TL;DR by removing redundant data, we reduced our Amazon Redshift costs by over 80%.
We use Redshift to store information about our websites, our social media accounts, and related performance over time. This information is exposed via a business intelligence (BI) tool for analytics and reporting purposes.
At a certain point we realized that our Redshift cluster, composed of several powerful dc2.8xlarge instances, was very expensive. In order to reduce the cost of our database, we needed to reduce the number of instances in the cluster. Since the capacity of the database grows with the number of instances, a reduction in the amount of data stored in the database leads to a reduction in the number of instances required to store that data.
We were storing a lot of redundant data, and removing that data would make it possible to shed instances from our cluster.
Why We Have Redundant Data
Much of the data that we store in our Redshift database comes from various APIs (e.g. Facebook’s Graph API, Twitter’s REST API, and the Kinja core API).
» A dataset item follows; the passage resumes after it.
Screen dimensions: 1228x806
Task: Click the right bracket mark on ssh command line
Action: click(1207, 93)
In order to keep the data up-to-date, we make intermittent requests to these APIs for new data. For instance, every hour we make a request to each of our Facebook page’s /posts feed to gather all posts published within the previous day. Instead of using UPDATE/INSERT/DELETE operations which are expensive and error-prone in Redshift, we simply add an accessed_at timestamp to each record, and append to the appropriate table via the very efficient COPY operation. Our BI tool typically exposes only the latest version of each piece of data by using the latest value of the accessed_at timestamp.
Though our database can efficiently ingest data from many sources, the append-only nature of the ingestion process means that we are storing older copies of data that are no longer useful, and the size of our database grows larger than it needs to be.
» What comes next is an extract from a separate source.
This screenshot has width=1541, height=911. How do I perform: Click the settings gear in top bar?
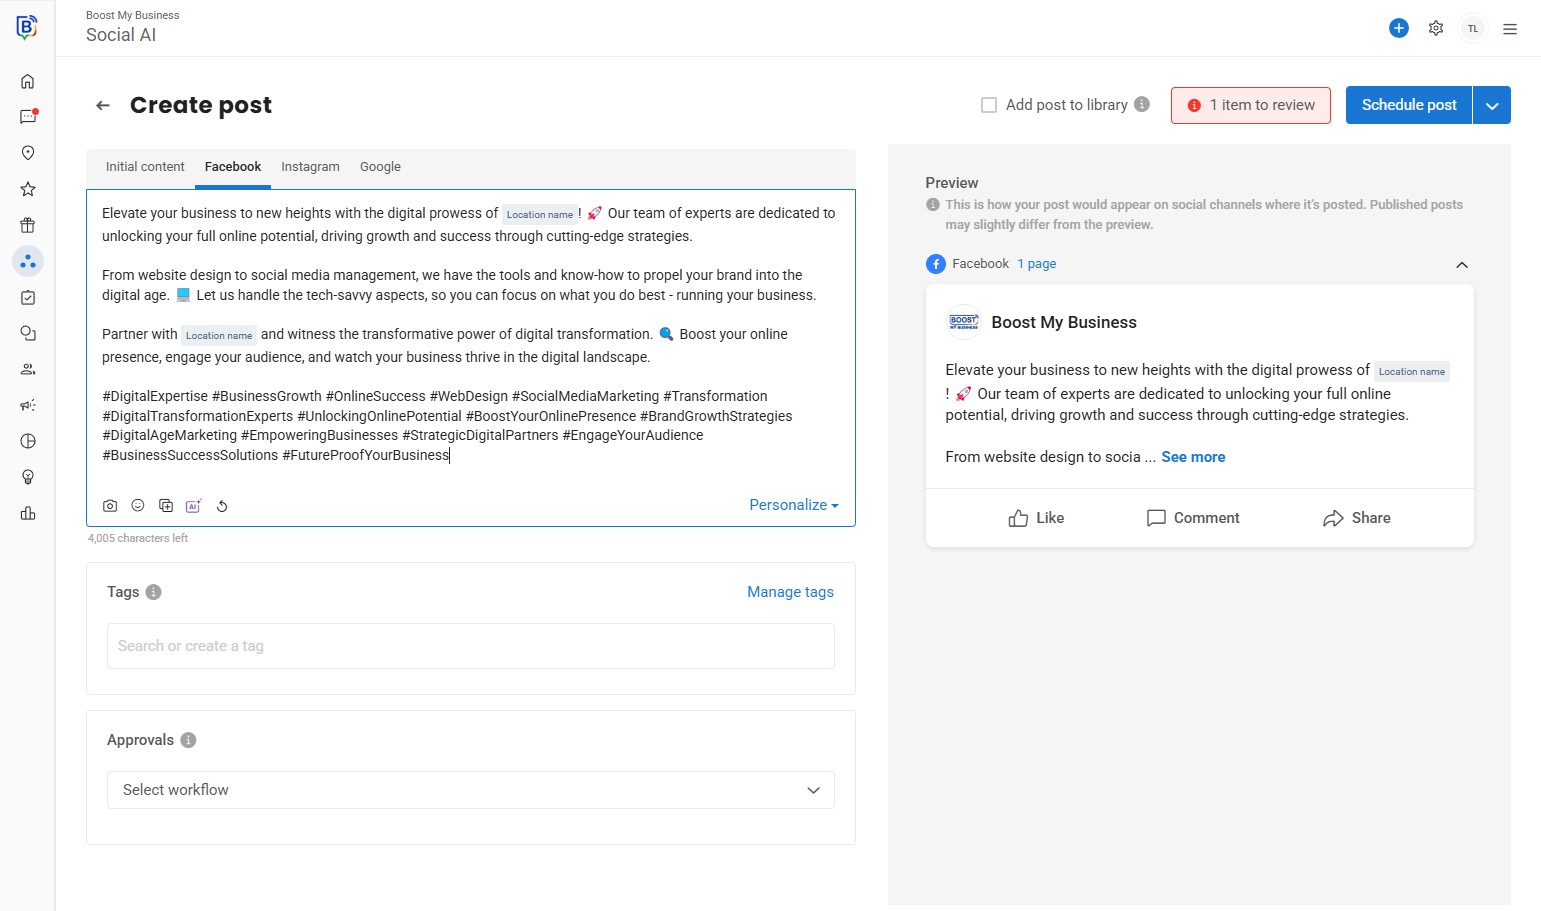[1436, 28]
How We Removed Redundant Data
In order to remove the redundant data, we devised an operation which we call the MOP operation. The term MOP is not an acronym, the name is a nod to the VACUUM routine which is a built-in operation used to clean up tables in Redshift (we run VACUUM on our tables nightly). Here is an outline of the MOP operation:
- For any table <tablename> which includes an accessed_at timestamp column, we define a set of grouping columns or column expressions: c1, c2, ..., cn.
- We make a SELECT statement on the table which selects only the most recent data. The selected data is exported to S3 using the efficient UNLOAD operation:
SELECT DISTINCT t.*FROM <tablename> AS t INNER JOIN (SELECT c1, c2, ..., cn, MAX(accessed_at) AS last_update FROM <tablename> GROUP BY c1, c2, ..., cn) AS latest ON (t.c1 = latest.c1 AND ... AND t.cn = latest.cn)
- We create a temporary _mop_new_<tablename> table with the same structure as the original table, and use the COPY operation to copy the data from S3 into the temporary table.
- In a single transaction, we rename the original <tablename> table to _mop_old_<tablename>, and we rename the _mop_new_<tablename> table to <tablename>.
- Finally we drop the _mop_old_<tablename> table which contains the redundant data.
We schedule this job to run on all of our tables on a weekly basis. We also ensure that no data is appended to the original table while this operation is occurring, otherwise we’d lose that new data.
By removing the redundant data, and also removing some sources of data that were not being used, we were able to reduce the amount of data in the database by about 70%.
This reduction in the size of our data enabled us to remove 75% of the instances in our cluster. We reduced costs further by switching from on-demand to reserved pricing for the remaining instances. The removal of instances, and use of reserved instances resulted in a cost reduction of about 83%.